Lo que a primera vista puede parecer un simple chascarrillo, una extraña coincidencia, un juego de espejos con los tópicos y clichés culturales de cada país, muestra una verdad mucho más profunda. Y es que, tal y como ocurría con Gatsby cuando compraba su mansión justo enfrente de Daisy, al final estas coincidencias nunca son tales. Hay mar de fondo: la sprezzatura.
La sprezzatura es un concepto algo escurridizo y etéreo. Grosso modo, se podría definir como el estilo aparentemente informal a la par que elegante con el que visten muchos italianos. El ya icónico Jep Gambardella de la reciente La grande bellezza es un buen embajador de la sprezzatura. Combina trazas de dandismo, seguridad y descaro. La clave reside en vestir con un estudiado descuido. Nada se deja al azar. Aunque invite a pensarlo.
Si bien es cierto que lo primero de todo es la actitud, hay ciertos elementos recurrentes a la hora de vestir según los cánones de la sprezzatura que pueden ayudar a identificar un estilo propio. Hugo de Jaconet, editor de Parisian Gentleman, y Bruce G. Boyer, colaborador en la revista británica The Rake, han escrito varios artículos y extensos tratados sobre cómo alcanzar la sprezzatura en los que citan como puntos cruciales los siguientes cuatro:
(1) Una preferencia por unas prendas algo arrugadas en vez de prendas nuevas y lisas (sobre el tema, cabe mencionar el comentario de Nancy Mitford a propósito de la decoración de interiores: «las hermosas habitaciones son las que tienen un aspecto deslucido»).
(2) Un toque de excentricidad sentimental.
(3) Una preferencia marcada por las prendas que, por lo menos, parecen cómodas.
(4) La idea de armonía/contrapunto, basada en un sentido absoluto de la confianza en uno mismo.
¿Pero de dónde sale esta particular forma de vestir tan italiana? ¿Cuál es su origen? ¿Qué diablos es eso de la excentricidad sentimental?
Sumido en un mar de dudas, descuelgo el teléfono y contacto con Marta Blanco Carpintero, consultora para grandes firmas de moda, comisaria de exposiciones en el Museo del Traje y enciclopedia andante de la historia del arte del vestir, que me explica con gran profundidad y erudición el origen y auge del particular estilo italiano.

» **INSTRUCCIÓN ESCRITA A**: Transcribe del fragmento sobre la sprezzatura el pasaje que empieza en "Si bien es cierto" y sigue hasta "de excentricidad sentimental.".
» **INSTRUCCIÓN ESCRITA B**: Según el fragmento sobre la sprezzatura, ¿en qué revista británica colabora Bruce G. Boyer?

(Datos para localizar palabras y elementos)
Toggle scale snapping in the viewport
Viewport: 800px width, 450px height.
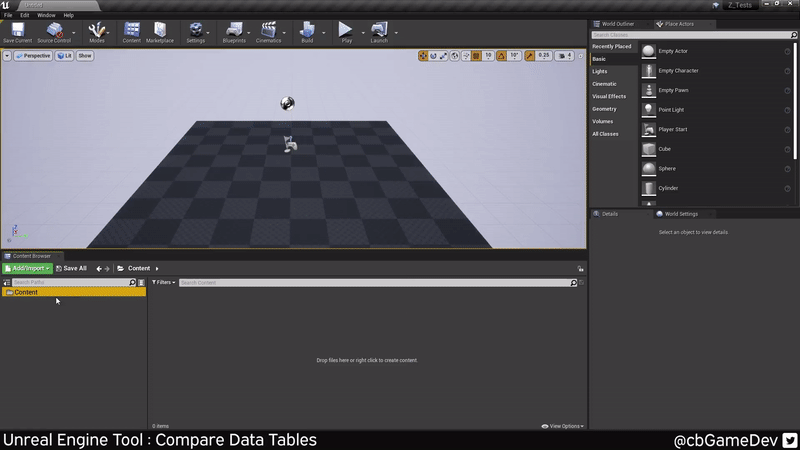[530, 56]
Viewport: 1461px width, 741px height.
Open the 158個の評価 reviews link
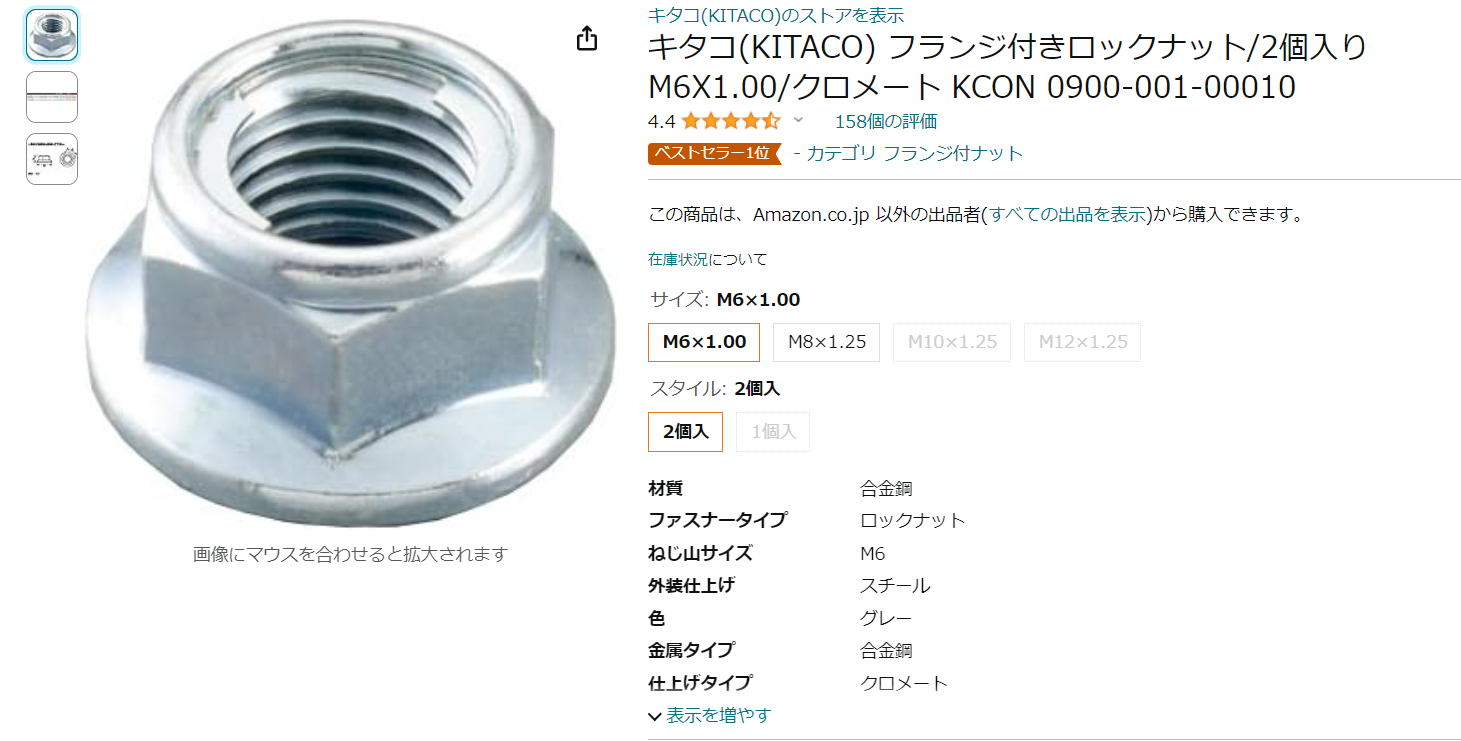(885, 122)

» **RESPUESTA DEL EJERCICIO A**:
Si bien es cierto que lo primero de todo es la actitud, hay ciertos elementos recurrentes a la hora de vestir según los cánones de la sprezzatura que pueden ayudar a identificar un estilo propio. Hugo de Jaconet, editor de Parisian Gentleman, y Bruce G. Boyer, colaborador en la revista británica The Rake, han escrito varios artículos y extensos tratados sobre cómo alcanzar la sprezzatura en los que citan como puntos cruciales los siguientes cuatro:
(1) Una preferencia por unas prendas algo arrugadas en vez de prendas nuevas y lisas (sobre el tema, cabe mencionar el comentario de Nancy Mitford a propósito de la decoración de interiores: «las hermosas habitaciones son las que tienen un aspecto deslucido»).
(2) Un toque de excentricidad sentimental.

» **RESPUESTA DEL EJERCICIO B**: En The Rake.